═══ SOURCE DATA

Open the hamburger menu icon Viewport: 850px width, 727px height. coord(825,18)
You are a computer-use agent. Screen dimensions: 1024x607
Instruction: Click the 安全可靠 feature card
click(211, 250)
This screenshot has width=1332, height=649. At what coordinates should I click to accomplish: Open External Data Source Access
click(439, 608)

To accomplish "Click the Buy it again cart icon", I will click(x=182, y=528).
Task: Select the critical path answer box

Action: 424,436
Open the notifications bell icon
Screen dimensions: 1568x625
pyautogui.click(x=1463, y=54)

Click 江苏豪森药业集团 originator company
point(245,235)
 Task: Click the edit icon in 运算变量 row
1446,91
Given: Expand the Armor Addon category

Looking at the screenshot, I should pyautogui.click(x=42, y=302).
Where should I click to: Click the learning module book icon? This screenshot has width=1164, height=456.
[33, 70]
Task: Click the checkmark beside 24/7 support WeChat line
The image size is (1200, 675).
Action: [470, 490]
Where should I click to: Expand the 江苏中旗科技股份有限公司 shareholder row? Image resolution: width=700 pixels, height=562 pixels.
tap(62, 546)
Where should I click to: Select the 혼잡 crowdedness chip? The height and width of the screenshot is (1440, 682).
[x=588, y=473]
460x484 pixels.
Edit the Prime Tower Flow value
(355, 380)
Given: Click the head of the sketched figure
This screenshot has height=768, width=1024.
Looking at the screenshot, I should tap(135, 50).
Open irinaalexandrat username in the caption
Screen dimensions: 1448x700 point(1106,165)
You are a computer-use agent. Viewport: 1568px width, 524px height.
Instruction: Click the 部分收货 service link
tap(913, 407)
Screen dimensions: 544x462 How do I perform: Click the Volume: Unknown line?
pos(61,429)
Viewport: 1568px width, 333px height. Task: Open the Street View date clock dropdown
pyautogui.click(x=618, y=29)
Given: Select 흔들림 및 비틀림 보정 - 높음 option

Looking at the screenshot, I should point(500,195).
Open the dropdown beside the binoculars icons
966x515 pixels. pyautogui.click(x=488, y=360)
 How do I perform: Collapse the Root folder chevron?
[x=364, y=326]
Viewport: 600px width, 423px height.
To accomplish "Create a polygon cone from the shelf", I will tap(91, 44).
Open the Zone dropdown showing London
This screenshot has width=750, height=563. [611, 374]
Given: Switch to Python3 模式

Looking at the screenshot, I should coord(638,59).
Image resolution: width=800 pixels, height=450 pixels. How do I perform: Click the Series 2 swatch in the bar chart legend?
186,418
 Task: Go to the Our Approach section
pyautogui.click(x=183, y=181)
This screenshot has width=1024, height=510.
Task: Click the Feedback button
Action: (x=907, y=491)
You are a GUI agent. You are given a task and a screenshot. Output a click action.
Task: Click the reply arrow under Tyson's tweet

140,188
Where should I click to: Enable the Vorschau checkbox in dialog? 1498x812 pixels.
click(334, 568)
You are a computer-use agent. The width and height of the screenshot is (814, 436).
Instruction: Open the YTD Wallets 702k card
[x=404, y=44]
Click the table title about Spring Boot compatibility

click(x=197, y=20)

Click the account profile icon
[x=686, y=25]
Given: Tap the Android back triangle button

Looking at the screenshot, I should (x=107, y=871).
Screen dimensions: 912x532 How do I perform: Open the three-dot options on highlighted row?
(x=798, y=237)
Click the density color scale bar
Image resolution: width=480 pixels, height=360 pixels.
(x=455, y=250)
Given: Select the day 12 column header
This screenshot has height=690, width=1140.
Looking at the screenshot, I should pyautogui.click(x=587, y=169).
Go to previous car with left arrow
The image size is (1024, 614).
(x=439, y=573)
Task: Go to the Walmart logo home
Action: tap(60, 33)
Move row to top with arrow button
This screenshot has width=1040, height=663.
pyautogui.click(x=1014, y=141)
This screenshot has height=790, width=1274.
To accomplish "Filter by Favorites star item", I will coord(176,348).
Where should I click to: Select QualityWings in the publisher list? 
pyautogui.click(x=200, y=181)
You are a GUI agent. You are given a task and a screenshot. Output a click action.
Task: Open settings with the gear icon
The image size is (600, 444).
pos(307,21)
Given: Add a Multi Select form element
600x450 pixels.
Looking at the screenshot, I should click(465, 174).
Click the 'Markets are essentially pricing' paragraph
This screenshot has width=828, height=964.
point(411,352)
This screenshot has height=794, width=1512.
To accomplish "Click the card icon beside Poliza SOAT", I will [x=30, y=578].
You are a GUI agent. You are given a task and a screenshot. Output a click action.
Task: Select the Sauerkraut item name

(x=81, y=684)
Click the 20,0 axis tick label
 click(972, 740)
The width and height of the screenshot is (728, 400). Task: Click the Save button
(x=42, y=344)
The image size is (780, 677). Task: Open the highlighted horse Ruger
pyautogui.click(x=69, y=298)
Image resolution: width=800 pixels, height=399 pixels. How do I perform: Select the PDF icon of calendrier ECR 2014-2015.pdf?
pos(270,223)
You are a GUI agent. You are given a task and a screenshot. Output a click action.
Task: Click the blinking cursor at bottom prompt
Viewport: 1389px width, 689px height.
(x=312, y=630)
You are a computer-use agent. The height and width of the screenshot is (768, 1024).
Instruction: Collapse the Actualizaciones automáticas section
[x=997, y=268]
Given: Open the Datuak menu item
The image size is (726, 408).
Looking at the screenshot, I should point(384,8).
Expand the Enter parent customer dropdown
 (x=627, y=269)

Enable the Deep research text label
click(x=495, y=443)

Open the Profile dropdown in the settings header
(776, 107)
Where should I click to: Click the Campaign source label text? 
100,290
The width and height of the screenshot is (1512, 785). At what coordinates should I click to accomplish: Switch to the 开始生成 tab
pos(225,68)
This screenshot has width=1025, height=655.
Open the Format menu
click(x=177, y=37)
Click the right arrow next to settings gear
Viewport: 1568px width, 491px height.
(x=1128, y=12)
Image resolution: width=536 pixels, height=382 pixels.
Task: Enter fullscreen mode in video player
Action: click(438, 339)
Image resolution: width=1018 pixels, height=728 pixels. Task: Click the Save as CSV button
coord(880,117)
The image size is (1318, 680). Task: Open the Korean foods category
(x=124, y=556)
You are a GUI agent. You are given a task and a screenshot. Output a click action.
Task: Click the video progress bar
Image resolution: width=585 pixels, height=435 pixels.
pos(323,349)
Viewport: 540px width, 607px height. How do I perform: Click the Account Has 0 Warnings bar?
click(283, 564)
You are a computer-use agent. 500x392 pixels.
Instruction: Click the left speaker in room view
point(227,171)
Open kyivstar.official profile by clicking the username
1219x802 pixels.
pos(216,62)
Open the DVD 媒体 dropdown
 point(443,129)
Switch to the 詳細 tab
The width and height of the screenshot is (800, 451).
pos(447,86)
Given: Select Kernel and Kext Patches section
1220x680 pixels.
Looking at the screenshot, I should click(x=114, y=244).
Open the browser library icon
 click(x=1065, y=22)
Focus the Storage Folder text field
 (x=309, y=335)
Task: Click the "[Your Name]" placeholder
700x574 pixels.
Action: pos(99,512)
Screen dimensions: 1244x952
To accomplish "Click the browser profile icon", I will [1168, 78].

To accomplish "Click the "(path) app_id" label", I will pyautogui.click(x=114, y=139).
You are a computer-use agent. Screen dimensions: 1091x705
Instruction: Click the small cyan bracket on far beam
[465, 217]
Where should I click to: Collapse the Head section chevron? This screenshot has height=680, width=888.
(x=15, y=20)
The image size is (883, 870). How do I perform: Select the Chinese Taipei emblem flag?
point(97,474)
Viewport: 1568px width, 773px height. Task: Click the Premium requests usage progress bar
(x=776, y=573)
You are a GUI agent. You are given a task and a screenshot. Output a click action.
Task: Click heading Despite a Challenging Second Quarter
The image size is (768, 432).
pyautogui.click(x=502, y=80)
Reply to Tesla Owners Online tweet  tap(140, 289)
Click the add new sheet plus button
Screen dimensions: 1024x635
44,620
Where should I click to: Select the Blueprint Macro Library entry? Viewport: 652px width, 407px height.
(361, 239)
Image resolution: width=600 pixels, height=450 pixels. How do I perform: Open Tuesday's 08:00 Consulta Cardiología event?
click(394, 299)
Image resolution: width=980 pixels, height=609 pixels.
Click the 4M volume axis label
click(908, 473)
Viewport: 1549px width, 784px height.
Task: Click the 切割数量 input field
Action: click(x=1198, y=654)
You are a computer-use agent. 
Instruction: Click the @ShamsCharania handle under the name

══════

TASK TO CARRY OUT: Retrieve all lines from the data that contain the string "computer".

RESPONSE TO THIS EXERCISE:
You are a computer-use agent. Screen dimensions: 1024x607
You are a computer-use agent. Viewport: 1568px width, 524px height.
You are a computer-use agent. The width and height of the screenshot is (814, 436).
You are a computer-use agent. The height and width of the screenshot is (768, 1024).
You are a computer-use agent. 500x392 pixels.
You are a computer-use agent. Screen dimensions: 1091x705
You are a computer-use agent. 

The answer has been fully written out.